Saturday, December 23, 2006

Will The Real Inflation Rate Stand Up?

OK -- so where is inflation right now? Well, it depends on who you ask.

According to the BLS, it decreased last month.

The Consumer Price Index for All Urban Consumers (CPI-U) decreased 0.1 percent in November, before seasonal adjustment, the Bureau of Labor Statistics of the U.S. Department of Labor reported today. The November level of 201.5 (1982-84=100) was 2.0 percent higher than in November 2005.

But producer prices were much higher last month:

The Producer Price Index for Finished Goods advanced 2.0 percent in November, seasonally adjusted, the Bureau of Labor Statistics of the U.S. Department of Labor reported today. This gain followed declines of 1.6 percent in October and 1.3 percent in September. The index for finished goods other than foods and energy rose 1.3 percent in November compared with a 0.9-percent decrease in the previous month. At the earlier stages of processing, prices for intermediate goods moved up 0.7 percent after falling 1.1 percent in the prior month, and the crude goods index increased 15.7 percent following a 10.5-percent decline in October.

According to the Bureau of Economic Analysis, the GDP deflator increased in the third quarter. This is a quarter to quarter comparison, whereas the PPI and CPI are month to month.

The price index for gross domestic purchases, which measures prices paid by U.S. residents, increased 2.2 percent in the third quarter, 0.1 percentage point more than in the preliminary estimate; this index increased 4.0 percent in the second quarter. Excluding food and energy prices, the price index for gross domestic purchases increased 2.2 percent in the third quarter, compared with 2.9 percent in the second.

Then there is the personal consumption expenditure (PCE) released yesterday:

PCE prices -- The price index for PCE increased less than 0.1 percent in November, in contrast to a decrease of 0.2 percent in October. Prices, excluding food and energy, increased less than 0.1 percent, compared with an increase of 0.2 percent.

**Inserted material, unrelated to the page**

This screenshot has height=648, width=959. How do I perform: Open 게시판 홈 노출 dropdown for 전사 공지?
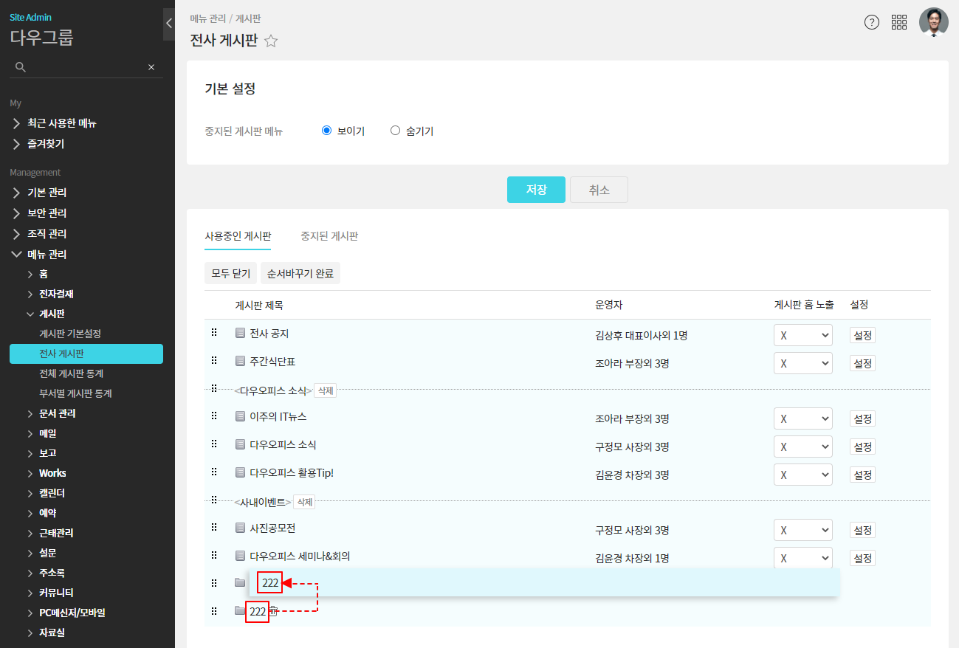(802, 335)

Finally, there is the Cleveland Fed's median CPI number

According to the Federal Reserve Bank of Cleveland, the median Consumer Price Index rose 0.2% (3.0% annualized rate) in November. The median CPI is a measure of core inflation calculated by the Federal Reserve Bank of Cleveland based on data released in the Bureau of Labor Statistics’ (BLS) monthly CPI report.

So -- all of these reports which are supposed to measure inflation all tell a different tale. The trick is to figure out which one is telling the truth, or which combination is telling the truth.

Right now I have no idea which one -- or which combination -- I like better. But, there are a lot of choices, aren't there?